Volume VII: The Age of Reason Begins by Will Durant
Author:Will Durant
Language: eng
Format: epub
IV. THE CARDINAL AND THE NOBLES
He proceeded with equal resolution, and less lenience, against the nobles who still held France to be many and not one. Feudalism was by no means dead. It had fought in the religious wars for control of the central government. The great nobles still had their fortified castles, their armed forces, their private wars, their private courts, their officers of law; they still had the peasantry at their mercy, and charged obstructive tolls on commerce traversing their domains.

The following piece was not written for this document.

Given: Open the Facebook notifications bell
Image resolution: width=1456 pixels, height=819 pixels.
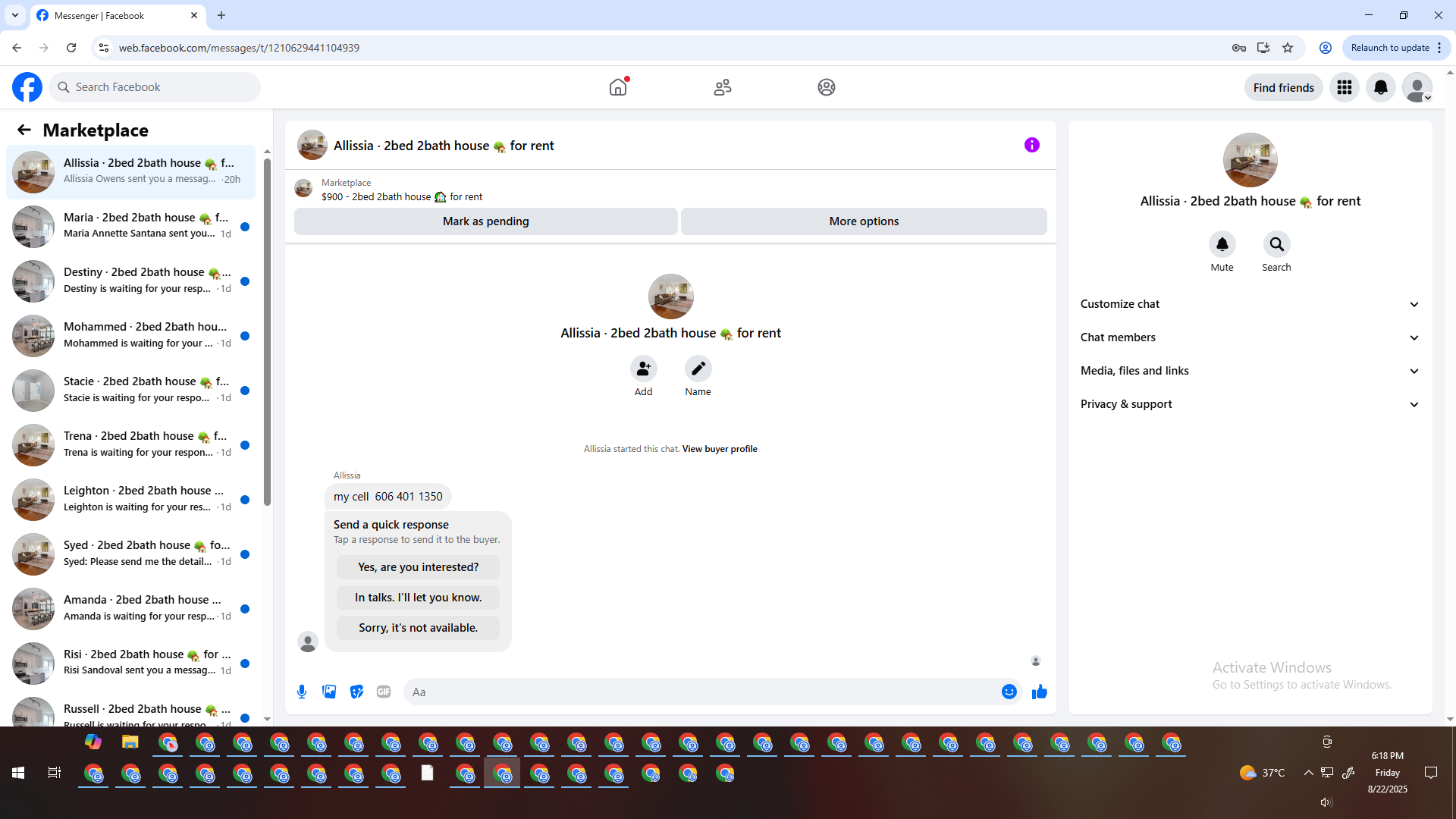Looking at the screenshot, I should click(x=1380, y=87).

France, dismembered by feudalism and religion, was not yet a nation; it was an unstable and agitated assemblage of proud and semi-independent barons capable at any moment of disrupting the peace and the economy of the state. Most of the provinces were ruled by dukes or counts who claimed their governorships for life and handed them on to their sons.
It seemed to Richelieu that the only practicable alternative to this enfeebling chaos was to centralize authority and power in the king. Conceivably he might have labored to balance this by restoring some measure of municipal autonomy. But he could not restore the medieval commune, which had rested on the guilds and a protected local economy; the passage from a city to a national market had undermined the guilds and the communes, and required central rather than local legislation.I To minds frozen in the perspective of today, the royal absolutism desired by Richelieu seems but a reactionary despotism; in the view of history, and of the great majority of Frenchmen in the seventeenth century, it was a liberating progress from feudal tyranny to unified rule. France was not ripe for democracy; most of its population were ill-fed, ill-clothed, illiterate, darkened with superstitions and murderous with certainties. The towns were controlled by businessmen who could think in no other terms than their own profit or loss; and these men, hampered at every step by feudal privileges, were not disposed to unite with the lesser nobles, as in England, to establish a parliament checking the royal power. The French parlements were not representative and legislative parliaments; they were superior courts, nurtured and mortised in precedent; they were not chosen by the people, and they became citadels of conservatism. The middle classes, the artisans, and the peasants approved the absolutism of the king as the only protection they could see from the absolutism of the lords.
In 1626, in the name of the King, Richelieu issued an edict that struck at the very base of feudalism: he ordered the destruction of all fortresses except on the frontiers, and forbade, in future, the fortification of private dwellings. In the same year (his older brother having been killed in a duel) he made dueling a capital crime; and when Montmorency-Bouteville and the Count des Chapelles dueled nevertheless, he had them put to death. He confessed himself “much troubled in spirit” by this procedure, but he told his master, “It is a question of breaking the neck of duels or of your Majesty’s edicts.”21 The nobles vowed vengeance and plotted the minister’s fall.